**Problem**
Beginning with the line containing "Check what coupons" and going on through the line containing "Task: Visit the @gautoz.cool handle link", the lines below are to be returned exactly, pictures excluded and nothing added.

**Given information**
┏━━
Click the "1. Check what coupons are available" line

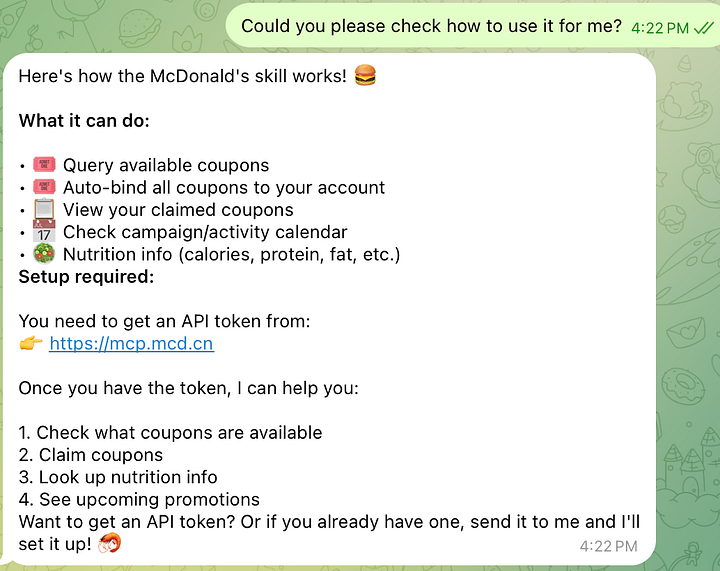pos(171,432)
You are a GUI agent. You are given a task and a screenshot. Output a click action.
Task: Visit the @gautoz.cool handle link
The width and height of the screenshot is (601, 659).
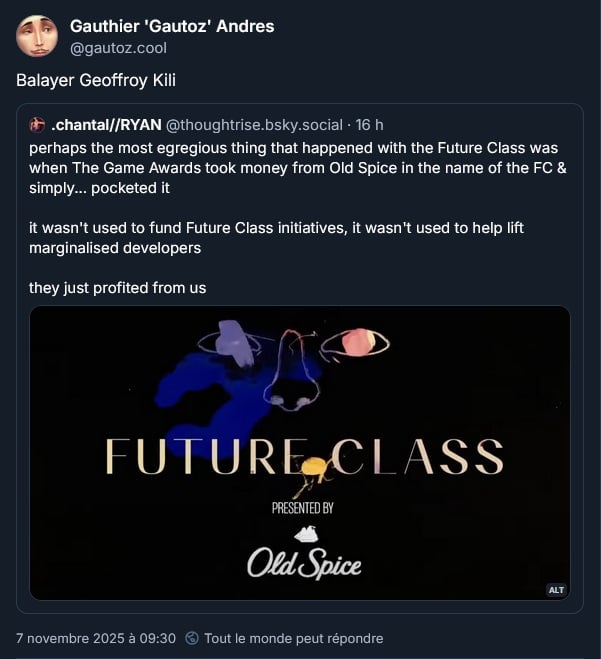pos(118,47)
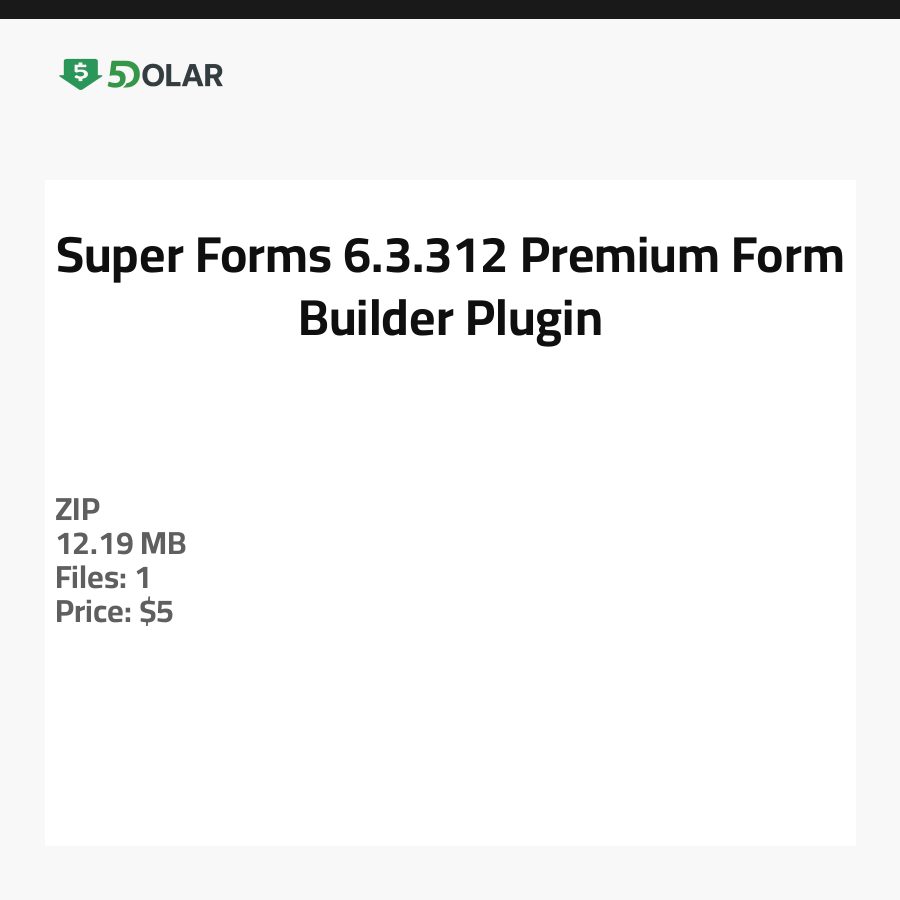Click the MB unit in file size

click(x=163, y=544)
┗━━
┏━━
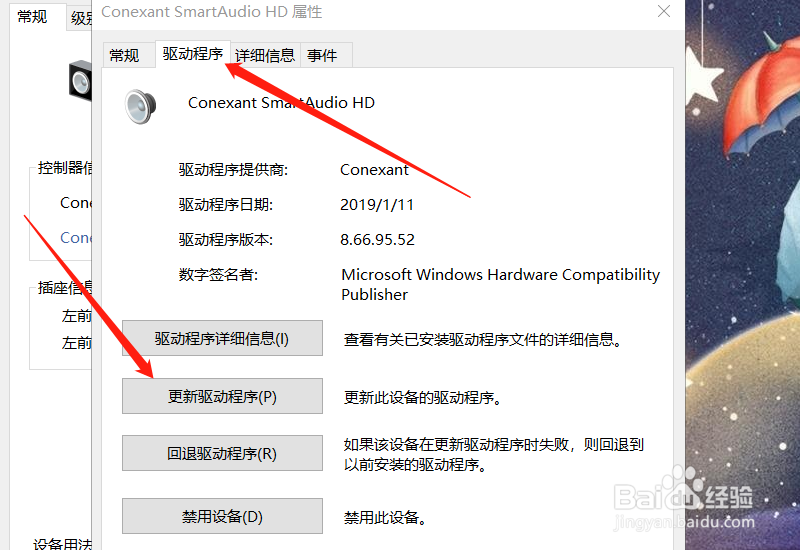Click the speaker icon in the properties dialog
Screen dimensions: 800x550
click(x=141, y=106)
┗━━
**Task response**
Click the "1. Check what coupons are available" line

pos(171,432)
You are a GUI agent. You are given a task and a screenshot. Output a click action.
Task: Visit the @gautoz.cool handle link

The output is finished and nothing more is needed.